> **Supplied records**:

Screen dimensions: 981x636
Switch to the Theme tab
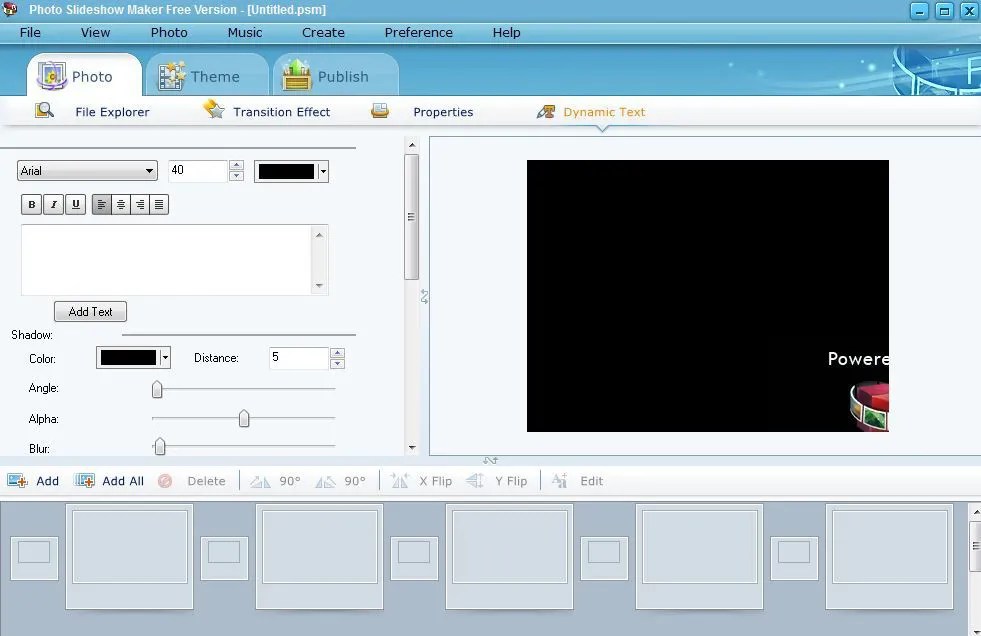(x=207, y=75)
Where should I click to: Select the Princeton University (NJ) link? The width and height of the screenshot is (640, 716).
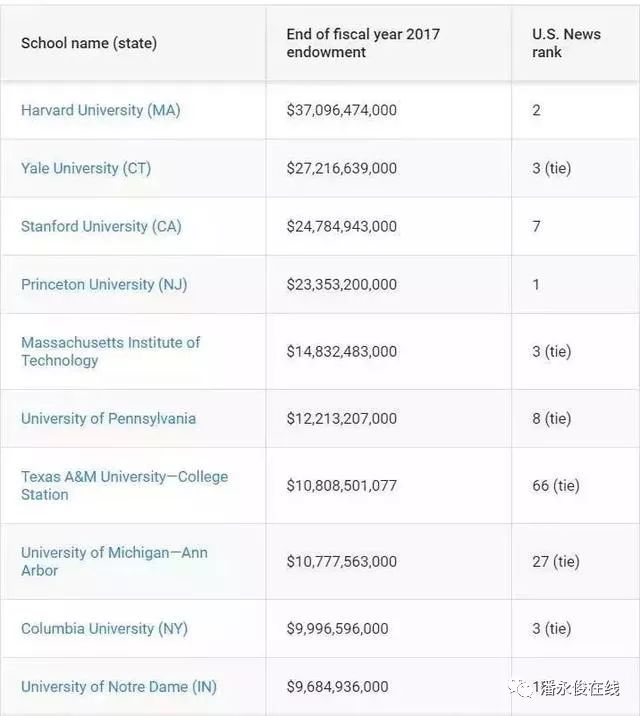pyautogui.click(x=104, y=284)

> **What you have to do**: With images excluded, write the records above out again exactly.

> **Answer to this problem**:
Screen dimensions: 981x636
Switch to the Theme tab
(x=207, y=75)
Where should I click to: Select the Princeton University (NJ) link? The width and height of the screenshot is (640, 716).
pyautogui.click(x=104, y=284)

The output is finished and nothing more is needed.